- What is asked -
What you need to return is the run of lines that opens with the line containing "You are a computer-use agent. Image" and closes with the line containing "Looking at the screenshot, I should pos(12,345).", both included. Could you reproduce those lines verbatim?

- Material shown -
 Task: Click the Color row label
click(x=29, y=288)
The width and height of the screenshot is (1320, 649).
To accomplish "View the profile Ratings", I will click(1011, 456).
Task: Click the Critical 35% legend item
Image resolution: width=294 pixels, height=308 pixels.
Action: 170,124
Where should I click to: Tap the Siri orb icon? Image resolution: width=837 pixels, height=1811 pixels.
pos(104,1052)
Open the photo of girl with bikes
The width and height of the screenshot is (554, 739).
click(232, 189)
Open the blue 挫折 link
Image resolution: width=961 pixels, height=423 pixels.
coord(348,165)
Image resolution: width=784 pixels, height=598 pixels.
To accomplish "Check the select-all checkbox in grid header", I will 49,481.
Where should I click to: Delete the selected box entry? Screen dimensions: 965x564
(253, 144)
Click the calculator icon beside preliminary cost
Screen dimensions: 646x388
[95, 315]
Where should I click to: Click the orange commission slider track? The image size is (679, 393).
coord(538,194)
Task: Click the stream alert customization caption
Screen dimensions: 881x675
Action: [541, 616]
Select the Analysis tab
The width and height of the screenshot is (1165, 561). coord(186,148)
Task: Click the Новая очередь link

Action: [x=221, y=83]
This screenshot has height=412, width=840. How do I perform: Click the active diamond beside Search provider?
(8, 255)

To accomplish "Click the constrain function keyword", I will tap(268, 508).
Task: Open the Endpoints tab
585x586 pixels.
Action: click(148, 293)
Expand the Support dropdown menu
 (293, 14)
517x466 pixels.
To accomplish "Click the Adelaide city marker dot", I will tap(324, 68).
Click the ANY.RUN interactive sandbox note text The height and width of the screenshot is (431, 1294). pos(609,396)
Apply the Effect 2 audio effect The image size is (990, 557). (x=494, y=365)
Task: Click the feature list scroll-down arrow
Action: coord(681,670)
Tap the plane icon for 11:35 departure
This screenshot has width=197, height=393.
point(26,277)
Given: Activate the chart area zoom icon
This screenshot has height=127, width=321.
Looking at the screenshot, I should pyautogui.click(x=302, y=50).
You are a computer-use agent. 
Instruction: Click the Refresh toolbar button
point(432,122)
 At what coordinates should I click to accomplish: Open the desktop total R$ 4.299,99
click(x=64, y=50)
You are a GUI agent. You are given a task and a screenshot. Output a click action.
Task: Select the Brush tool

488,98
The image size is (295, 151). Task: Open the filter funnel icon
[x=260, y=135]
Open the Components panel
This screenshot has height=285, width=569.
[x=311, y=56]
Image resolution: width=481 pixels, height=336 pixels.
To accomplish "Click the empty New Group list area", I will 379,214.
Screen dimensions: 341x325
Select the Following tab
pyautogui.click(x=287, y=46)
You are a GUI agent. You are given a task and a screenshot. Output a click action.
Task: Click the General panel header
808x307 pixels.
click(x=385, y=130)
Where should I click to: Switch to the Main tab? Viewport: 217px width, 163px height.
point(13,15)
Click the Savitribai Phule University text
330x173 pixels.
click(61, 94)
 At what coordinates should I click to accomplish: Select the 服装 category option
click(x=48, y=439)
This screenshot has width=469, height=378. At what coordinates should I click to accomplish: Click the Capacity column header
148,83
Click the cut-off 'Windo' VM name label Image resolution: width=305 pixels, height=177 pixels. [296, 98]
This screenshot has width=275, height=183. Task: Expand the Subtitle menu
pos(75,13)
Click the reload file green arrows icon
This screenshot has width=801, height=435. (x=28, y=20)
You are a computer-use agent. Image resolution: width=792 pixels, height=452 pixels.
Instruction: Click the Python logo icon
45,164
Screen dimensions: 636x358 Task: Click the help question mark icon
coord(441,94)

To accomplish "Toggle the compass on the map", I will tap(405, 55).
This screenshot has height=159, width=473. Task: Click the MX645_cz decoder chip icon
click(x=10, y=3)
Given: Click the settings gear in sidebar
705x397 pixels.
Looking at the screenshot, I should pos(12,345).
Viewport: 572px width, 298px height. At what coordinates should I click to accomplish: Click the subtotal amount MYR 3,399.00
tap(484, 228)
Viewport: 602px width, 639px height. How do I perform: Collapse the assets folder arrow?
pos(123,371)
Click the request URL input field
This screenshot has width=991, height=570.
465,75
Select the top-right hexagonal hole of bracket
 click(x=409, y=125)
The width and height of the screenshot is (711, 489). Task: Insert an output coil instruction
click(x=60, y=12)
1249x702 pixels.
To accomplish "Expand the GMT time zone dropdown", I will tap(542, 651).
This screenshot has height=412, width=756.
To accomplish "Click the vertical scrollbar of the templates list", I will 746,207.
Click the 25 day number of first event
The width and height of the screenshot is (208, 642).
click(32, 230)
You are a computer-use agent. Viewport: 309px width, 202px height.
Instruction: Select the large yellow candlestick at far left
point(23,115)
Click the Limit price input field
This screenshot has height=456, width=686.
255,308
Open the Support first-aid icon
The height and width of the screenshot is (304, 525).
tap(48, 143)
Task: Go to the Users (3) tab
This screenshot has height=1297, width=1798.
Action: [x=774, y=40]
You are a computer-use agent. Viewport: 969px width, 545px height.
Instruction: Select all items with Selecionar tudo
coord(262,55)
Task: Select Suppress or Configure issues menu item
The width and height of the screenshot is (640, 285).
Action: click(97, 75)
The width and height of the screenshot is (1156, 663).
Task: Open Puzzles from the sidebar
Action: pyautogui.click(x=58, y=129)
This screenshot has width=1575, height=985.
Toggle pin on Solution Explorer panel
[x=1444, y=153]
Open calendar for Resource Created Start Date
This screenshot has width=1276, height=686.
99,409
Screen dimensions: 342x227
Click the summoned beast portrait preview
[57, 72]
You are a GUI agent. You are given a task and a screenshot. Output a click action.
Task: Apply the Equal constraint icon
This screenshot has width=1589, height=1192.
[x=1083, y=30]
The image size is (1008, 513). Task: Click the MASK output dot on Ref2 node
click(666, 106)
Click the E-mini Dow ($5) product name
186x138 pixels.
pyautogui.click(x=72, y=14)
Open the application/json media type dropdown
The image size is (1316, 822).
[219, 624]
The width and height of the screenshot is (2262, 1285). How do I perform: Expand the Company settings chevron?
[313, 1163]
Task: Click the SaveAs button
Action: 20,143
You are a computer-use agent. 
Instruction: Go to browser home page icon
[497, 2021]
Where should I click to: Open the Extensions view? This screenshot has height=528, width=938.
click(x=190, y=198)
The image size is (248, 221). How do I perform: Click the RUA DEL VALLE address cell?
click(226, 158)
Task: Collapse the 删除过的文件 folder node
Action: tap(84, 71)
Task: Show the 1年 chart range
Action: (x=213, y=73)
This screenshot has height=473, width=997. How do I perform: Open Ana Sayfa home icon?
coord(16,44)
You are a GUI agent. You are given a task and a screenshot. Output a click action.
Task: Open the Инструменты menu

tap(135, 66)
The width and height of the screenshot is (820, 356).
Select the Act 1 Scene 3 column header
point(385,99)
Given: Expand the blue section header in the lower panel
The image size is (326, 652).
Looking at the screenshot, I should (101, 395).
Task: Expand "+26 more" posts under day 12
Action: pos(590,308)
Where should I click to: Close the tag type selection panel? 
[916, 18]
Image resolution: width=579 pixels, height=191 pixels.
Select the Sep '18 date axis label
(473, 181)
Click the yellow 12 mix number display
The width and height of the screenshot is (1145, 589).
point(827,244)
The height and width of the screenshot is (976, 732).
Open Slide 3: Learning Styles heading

- Written response -
You are a computer-use agent. Image resolution: width=792 pixels, height=452 pixels.
Instruction: Click the Python logo icon
45,164
Screen dimensions: 636x358 Task: Click the help question mark icon
coord(441,94)

To accomplish "Toggle the compass on the map", I will tap(405, 55).
This screenshot has height=159, width=473. Task: Click the MX645_cz decoder chip icon
click(x=10, y=3)
Given: Click the settings gear in sidebar
705x397 pixels.
Looking at the screenshot, I should pos(12,345).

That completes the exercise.